Almost a third of bosses have reported an increase in cyber-attacks on their supply chains over the past six months, as the fallout from devastating hacks on corporate stalwarts including Jaguar Land Rover highlighted a growing threat to businesses.

Cyber threats have risen up the list of concerns for procurement managers at hundreds of companies worldwide across industries including manufacturing, energy and technology, according to a survey conducted in September by industry body the Chartered Institute of Procurement and Supply (Cips).

Recent hacks at companies including Marks & Spencer and the Co-op have cost them tens of millions of pounds, moving cyber resilience from the focus of businesses’ IT departments to a preoccupation of their boards and senior management.

Fears about the impact of geopolitical instability, including conflict in the Middle East, and the introduction of Donald Trump’s tariffs weighed on procurement bosses in the first half of the year, according to previous Cips surveys, which recorded the highest levels of short- and longer-term anxiety over supply chains.

However, cyber threats are now rivalling geopolitical shocks and tariff disputes as the biggest risk for members of the international trade association, which represents 64,000 member organisations in procurement and supply chains across 150 countries.

The survey found that 29% of managers reported companies in their supply chains had been attacked in recent months.

JLR’s factories have been closed and unable to produce vehicles for a month, after a cyber-attack that forced it to turn off computer systems in the UK, Slovakia, India and Brazil.

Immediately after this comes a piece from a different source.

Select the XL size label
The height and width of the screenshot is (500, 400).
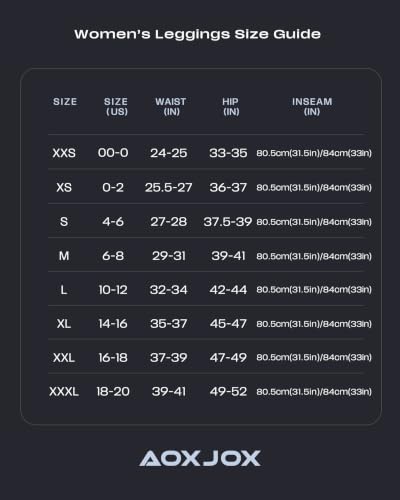(x=64, y=324)
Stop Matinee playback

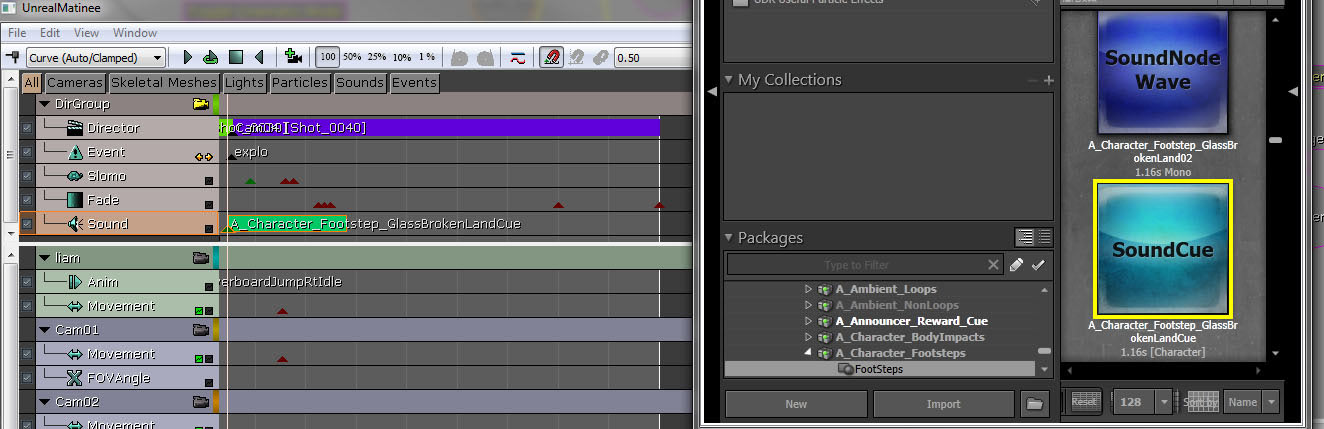[x=236, y=58]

The cost of a month of shutdown at Britain’s largest automotive employer has been estimated at about £120m in profits, or £1.7bn in lost revenues, according to David Bailey, a professor of business economics at the University of Birmingham.

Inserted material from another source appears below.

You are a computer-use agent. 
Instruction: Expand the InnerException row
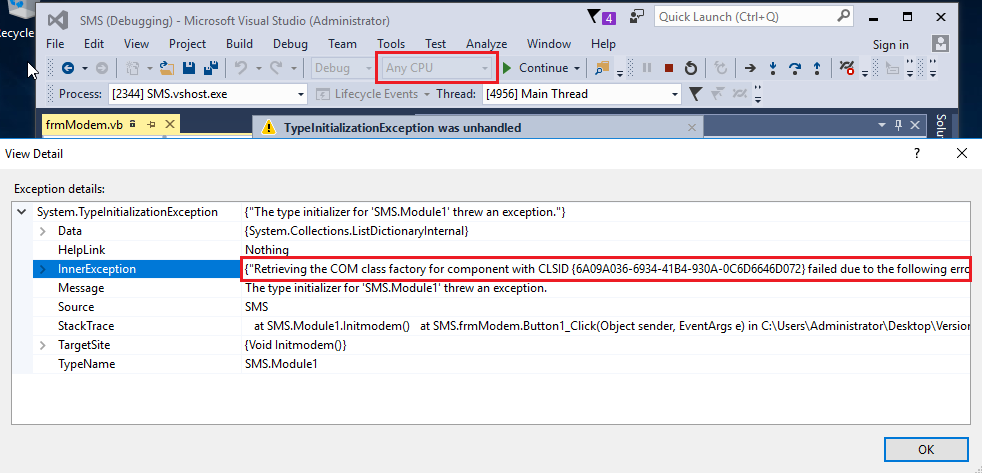coord(42,269)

In late September, the Japanese brewing group Asahi became the latest company to be forced to stop production in its domestic factories after a cyber-attack.

The company, which has 30 plants in Japan making beer, other drinks and food, said its order processing capabilities, as well as shipping and call centre operations, had stopped after a systems outage caused by the cyber-attack.

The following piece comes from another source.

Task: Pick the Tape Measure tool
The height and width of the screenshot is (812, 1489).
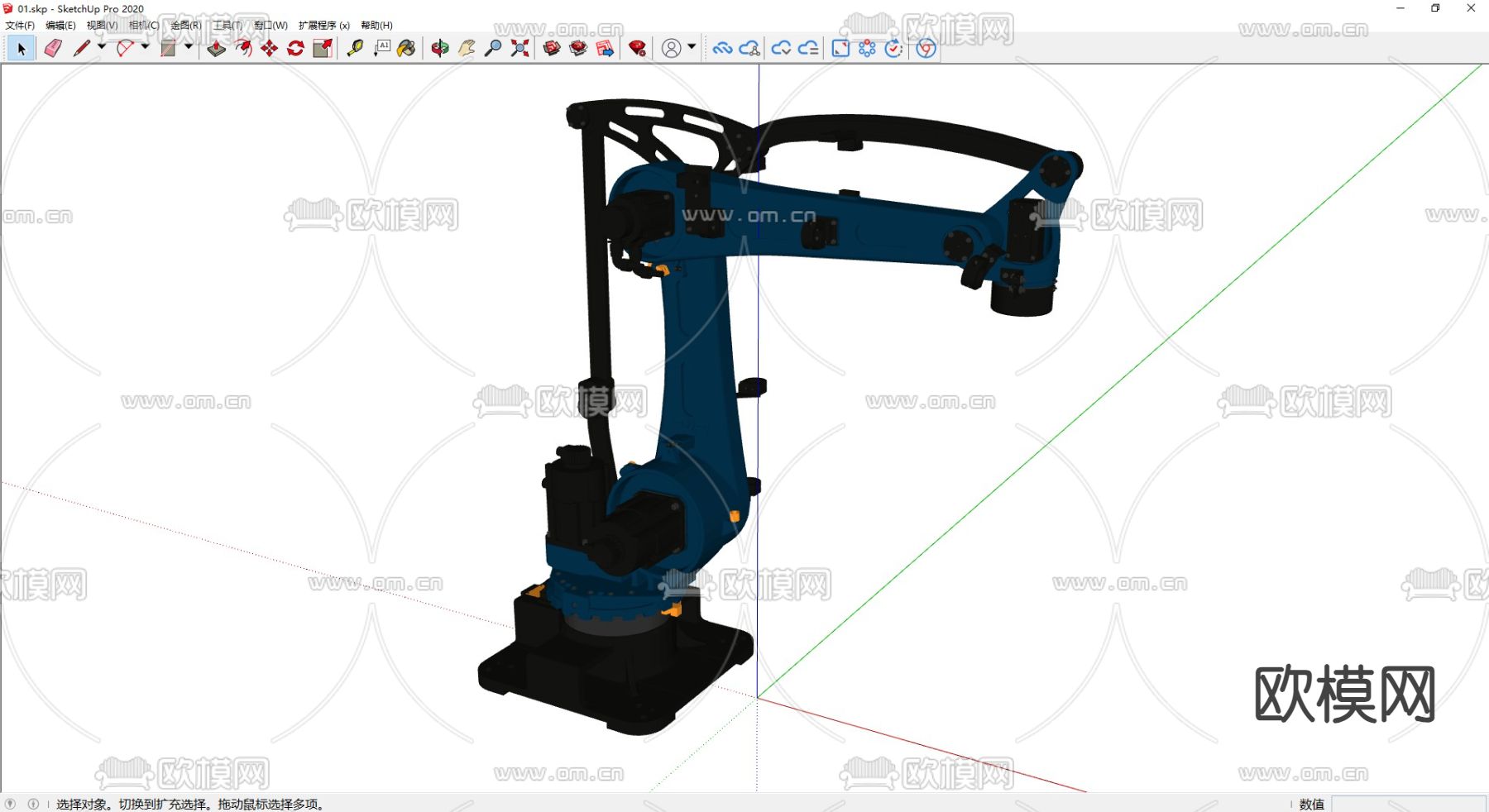Action: coord(355,49)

“The nature of global trade, the way we look at global supply chains and the digital supply environment are ever more interconnected,” said Ben Farrell, the chief executive of Cips.

“Organisations are increasingly enabled by other organisations. Gone are the days of thinking of an organisation as an entity operating in isolation.”

Recent high-profile cyber-attacks have served as a reminder to organisations to invest in robust digital defences, Cips said, to safeguard their own operations and retain consumer trust, leading them to look into how their own supply chains could be a target for hackers.